* **EXERCISE**
Rewrite the passage on replicating eVNTRs and mVNTRs in the PPMI cohort from "Replication of the" up to and including "in both cohorts.", substituting "peripheral blood" for "whole blood".

* **EXCERPT TO READ**
:::

Replication of the majority of significant eVNTRs and mVNTRs in an independent cohort We performed replication analysis in the PPMI cohort, which comprises 712 individuals, with Illumina WGS, DNA methylation, and RNA-seq data derived from whole blood. We observed that 73% of significant eVNTRs detected in GTEx whole blood were also identified as significant in the PPMI cohort. Similarly, 80% of significant mVNTRs detected in the PCGC discovery cohort were also significant in the PPMI cohort. Points shown in gray were non-significant in both discovery and replication cohorts, points in orange were significant in one cohort, while points in red were significant in both cohorts.

:::

* **COLLECTED DATA**
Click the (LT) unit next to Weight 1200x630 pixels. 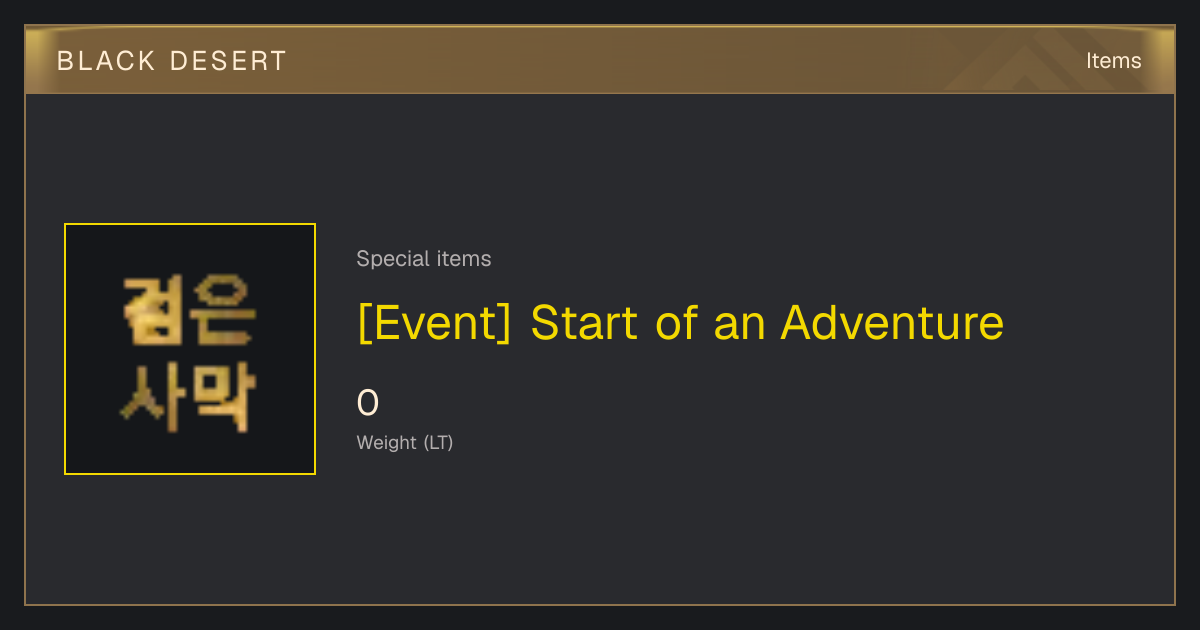pos(438,443)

:::

* **EXERCISE RESULT**
Replication of the majority of significant eVNTRs and mVNTRs in an independent cohort We performed replication analysis in the PPMI cohort, which comprises 712 individuals, with Illumina WGS, DNA methylation, and RNA-seq data derived from peripheral blood. We observed that 73% of significant eVNTRs detected in GTEx peripheral blood were also identified as significant in the PPMI cohort. Similarly, 80% of significant mVNTRs detected in the PCGC discovery cohort were also significant in the PPMI cohort. Points shown in gray were non-significant in both discovery and replication cohorts, points in orange were significant in one cohort, while points in red were significant in both cohorts.